A report in Cell Reports shows that a common hospital pathogen can break down and feed on plastics used in medical devices.
Pseudomonas aeruginosa, a bacterium responsible for up to 30 percent of hospital-acquired infections in India, has been found to degrade plastic used in sutures, stents, dressings and implants. Researchers at Brunel University London identified an enzyme, Pap1, in a clinical isolate of P. aeruginosa that breaks down polycaprolactone (PCL), a plastic widely used in medical applications. In laboratory tests, the enzyme degraded 78 percent of a PCL sample within seven days, and the bacteria thrived using plastic as its sole carbon source .

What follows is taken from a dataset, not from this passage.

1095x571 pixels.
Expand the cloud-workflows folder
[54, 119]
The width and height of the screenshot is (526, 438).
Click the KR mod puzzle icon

Professor Ronan McCarthy, lead author of the study, said, “It means we need to reconsider how pathogens exist in the hospital environment.” The team isolated Pap1 from a wound sample and showed that when the enzyme was produced in a harmless E. coli strain, clear zones of plastic degradation appeared on PCL-coated agar plates. The native P. aeruginosa strain formed deep pits in plastic beads and reduced their weight by nearly 80 percent in a week. When grown in minimal media with PCL as the only nutrient, the bacterium still showed sustained growth, confirming that it can “eat” the plastic .
Further experiments revealed that the presence of PCL boosted the pathogen’s ability to form biofilms, protective communities that resist antibiotics and immune clearance. Deleting the pap1 gene abolished both plastic degradation and the biofilm increase. In a wax-moth larva infection model, larvae implanted with plastic and then infected with P. aeruginosa had higher mortality, indicating that plastic breakdown products may worsen infections .
The discovery challenges the assumption that medical plastics are inert in the face of pathogens. PCL is valued for its biodegradability and biocompatibility, but its breakdown by P. aeruginosa raises concerns about the integrity of implants and the persistence of bacteria on device surfaces. The study suggests that hospitals should screen for plastic-degrading capacity in outbreak strains and consider adding antimicrobial measures when designing plastic-based medical devices.
With plastic central to medical care, this finding points to a hidden risk: pathogens using our own devices as food. Medical teams and device manufacturers may need to rethink strategies to prevent infection and device failure in the era of plastic-eating superbugs.